Es conocida popularmente como la "cala de los peces" porque es el único lugar de la Comunidad Valenciana que cuenta con una ruta submarina señalizada con paneles bajo el agua. Es como nadar en un acuario natural: la cantidad de vida marina y la claridad del agua son impresionantes. Es, sin duda, el mejor sitio de Calpe para ponerte las gafas y el tubo y perder la noción del tiempo observando el fondo marino.
Si buscas una estancia donde el diseño y la comodidad sean los protagonistas, el Hotel AR Diamante Beach es la apuesta segura. Es uno de los hoteles más premiados de la Costa Blanca y no es para menos: sus piscinas son increíbles y su Spa es uno de los mejores de la provincia (perfecto para desconectar después de subir al Peñón). Además, está a un paso de la Playa de la Fossa, por lo que tienes el Mediterráneo a tus pies nada más salir del hotel.
No puedes irte de Calpe sin probar su gastronomía marinera, y para eso, el restaurante MARE es una parada obligatoria. Está situado en una ubicación privilegiada y su especialidad son, sin duda, los arroces alicantinos.

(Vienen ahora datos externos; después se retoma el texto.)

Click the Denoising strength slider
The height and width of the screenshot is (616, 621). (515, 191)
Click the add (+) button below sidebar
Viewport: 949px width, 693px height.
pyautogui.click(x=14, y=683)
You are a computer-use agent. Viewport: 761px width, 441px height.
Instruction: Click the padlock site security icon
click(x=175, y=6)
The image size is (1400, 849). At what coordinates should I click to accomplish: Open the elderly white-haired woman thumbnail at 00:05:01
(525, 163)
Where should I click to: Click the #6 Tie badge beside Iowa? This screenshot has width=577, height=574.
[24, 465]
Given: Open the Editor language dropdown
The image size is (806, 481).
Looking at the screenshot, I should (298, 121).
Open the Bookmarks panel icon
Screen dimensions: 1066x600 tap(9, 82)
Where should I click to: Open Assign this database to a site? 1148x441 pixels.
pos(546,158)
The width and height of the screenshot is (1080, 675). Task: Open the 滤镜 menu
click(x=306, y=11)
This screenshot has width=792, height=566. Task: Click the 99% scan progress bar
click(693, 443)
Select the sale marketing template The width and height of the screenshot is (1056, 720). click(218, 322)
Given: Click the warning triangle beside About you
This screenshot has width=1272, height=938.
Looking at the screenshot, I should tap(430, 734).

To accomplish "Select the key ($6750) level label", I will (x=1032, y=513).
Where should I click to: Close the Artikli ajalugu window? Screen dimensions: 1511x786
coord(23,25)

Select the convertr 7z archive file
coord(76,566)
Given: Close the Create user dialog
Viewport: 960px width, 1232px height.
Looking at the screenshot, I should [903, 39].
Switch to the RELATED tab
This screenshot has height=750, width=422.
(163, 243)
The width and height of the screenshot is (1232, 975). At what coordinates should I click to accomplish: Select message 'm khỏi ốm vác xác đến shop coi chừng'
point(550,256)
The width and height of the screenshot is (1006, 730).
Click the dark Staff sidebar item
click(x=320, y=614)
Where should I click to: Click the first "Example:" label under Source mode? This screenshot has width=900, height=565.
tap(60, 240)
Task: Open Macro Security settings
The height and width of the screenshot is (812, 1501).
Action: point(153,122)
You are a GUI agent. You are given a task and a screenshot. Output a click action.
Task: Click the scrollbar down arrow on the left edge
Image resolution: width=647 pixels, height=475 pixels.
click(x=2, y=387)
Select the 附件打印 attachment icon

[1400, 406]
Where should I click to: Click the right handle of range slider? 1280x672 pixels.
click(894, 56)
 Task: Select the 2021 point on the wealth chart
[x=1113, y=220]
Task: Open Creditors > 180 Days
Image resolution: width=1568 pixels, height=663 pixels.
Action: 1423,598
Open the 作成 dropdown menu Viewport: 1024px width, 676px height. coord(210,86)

Tienen ese punto perfecto del arroz meloso o el socarrat que tanto buscamos, cocinado con producto fresco de la lonja de Calpe. Si tienes ese "fotón" del arroz, ponlo aquí sin dudarlo: no hay nada que abra más el apetito que ver un buen caldero frente al mar. Es el lugar ideal para una comida relajada disfrutando de la brisa marina y de la esencia de la Marina Alta.